* _What you have to do_:
The entries that follow must be written out exactly, without any of the pictures they contain.

(Stored items)
|---|

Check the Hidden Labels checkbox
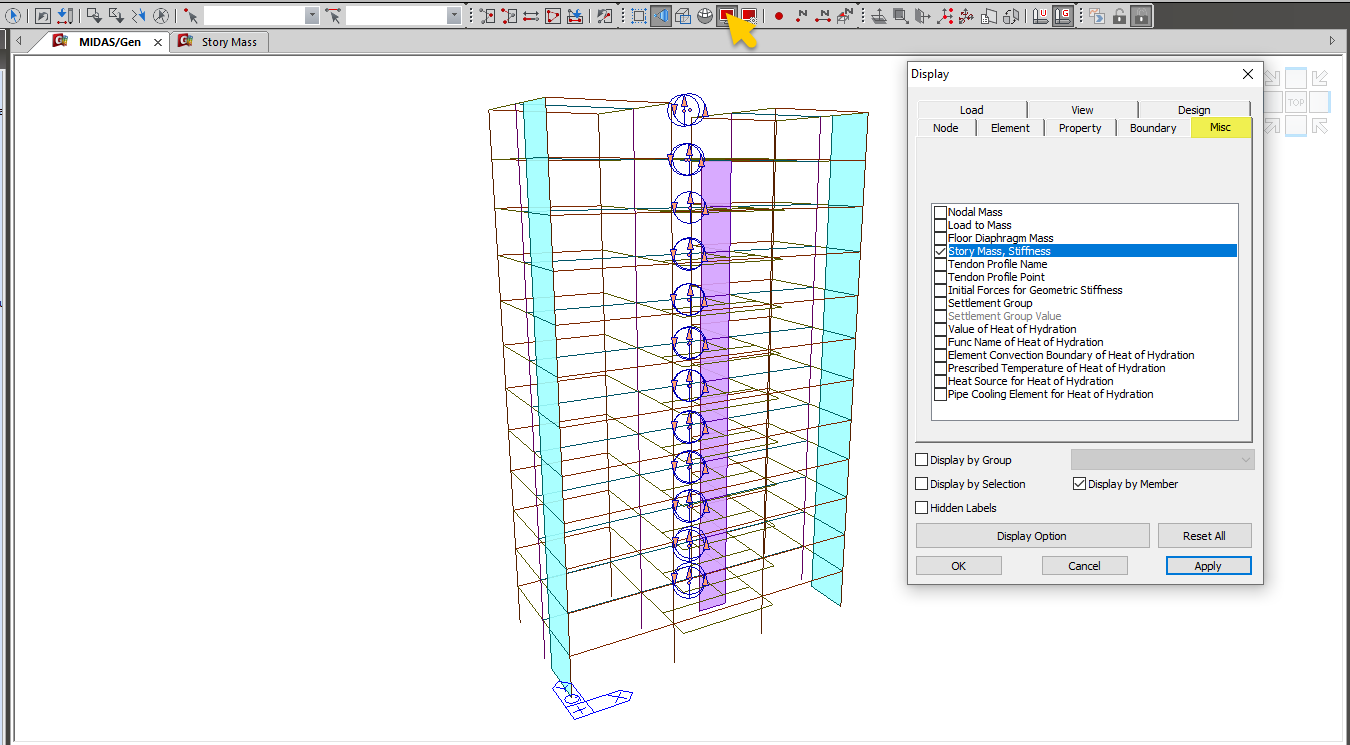Image resolution: width=1350 pixels, height=745 pixels. click(922, 508)
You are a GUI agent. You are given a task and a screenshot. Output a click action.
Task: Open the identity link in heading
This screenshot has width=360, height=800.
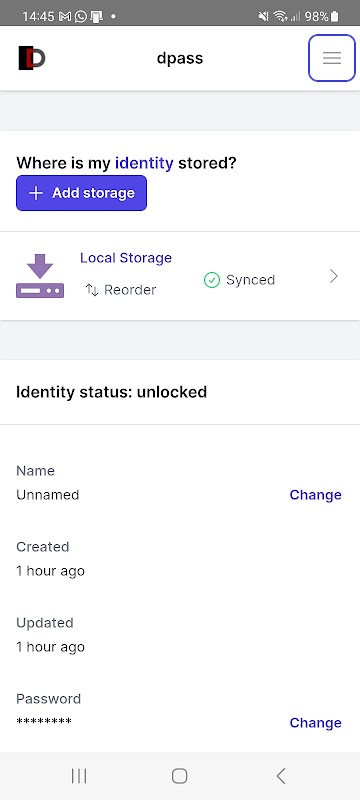144,163
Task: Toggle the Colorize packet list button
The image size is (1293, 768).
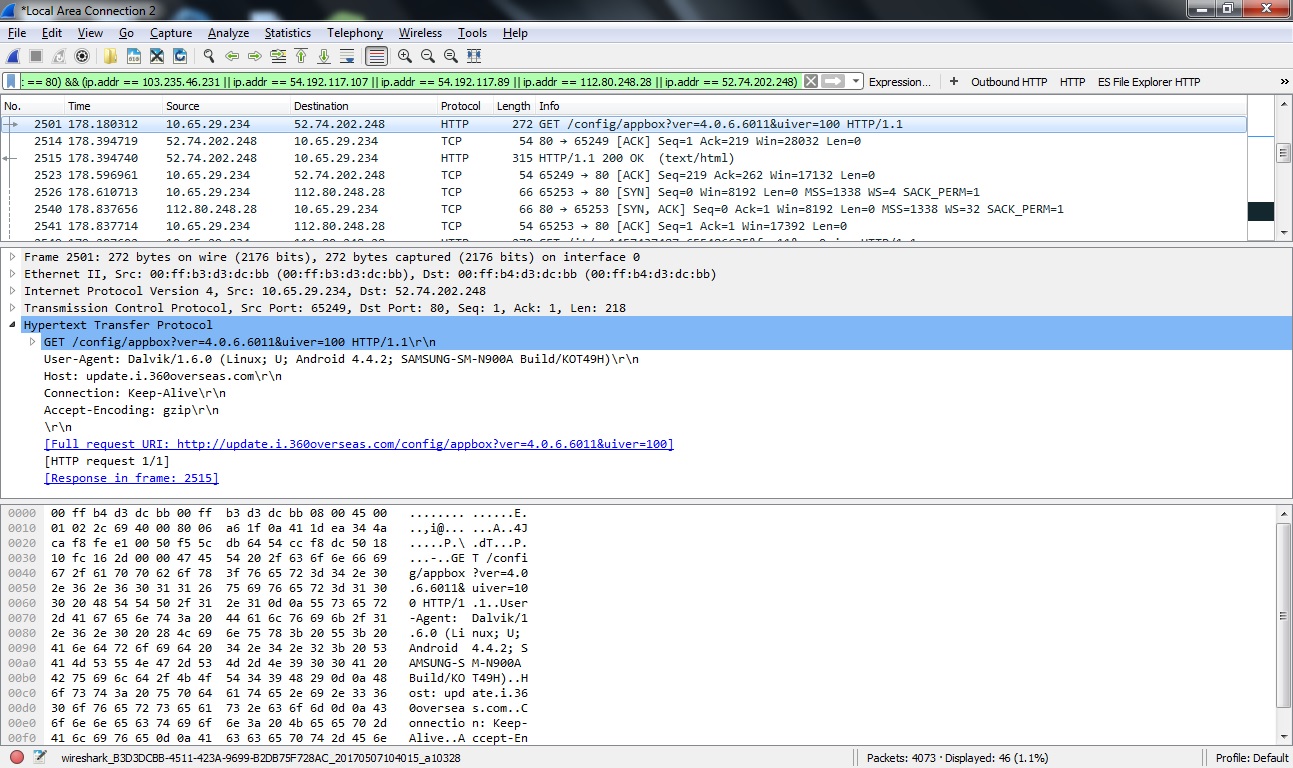Action: point(376,57)
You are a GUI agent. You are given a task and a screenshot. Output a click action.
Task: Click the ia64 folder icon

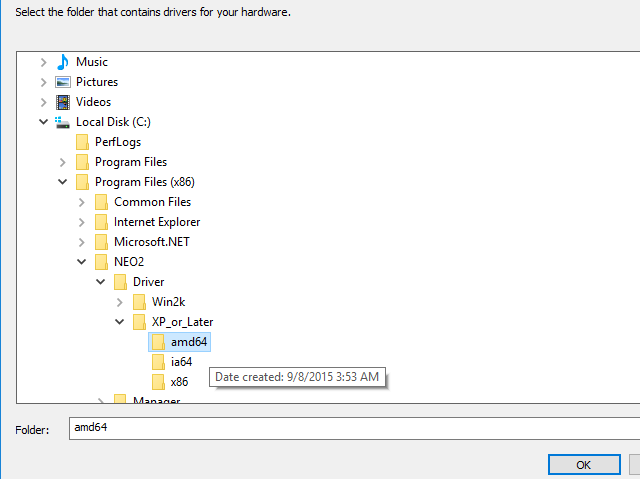(x=158, y=362)
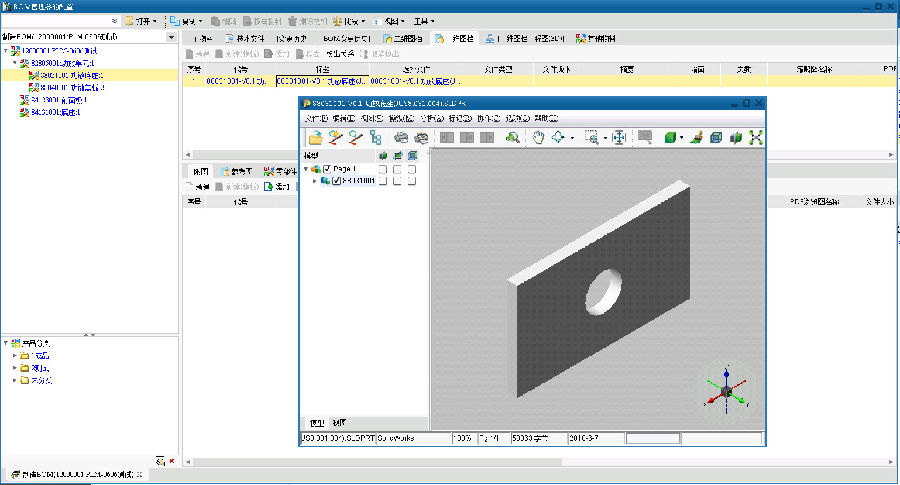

|---|

* _Answer to this task_:
Check the Hidden Labels checkbox
Image resolution: width=1350 pixels, height=745 pixels. click(922, 508)
You are a GUI agent. You are given a task and a screenshot. Output a click action.
Task: Open the identity link in heading
This screenshot has width=360, height=800.
144,163
Task: Toggle the Colorize packet list button
The image size is (1293, 768).
Action: point(376,57)
You are a GUI agent. You are given a task and a screenshot. Output a click action.
Task: Click the ia64 folder icon

(x=158, y=362)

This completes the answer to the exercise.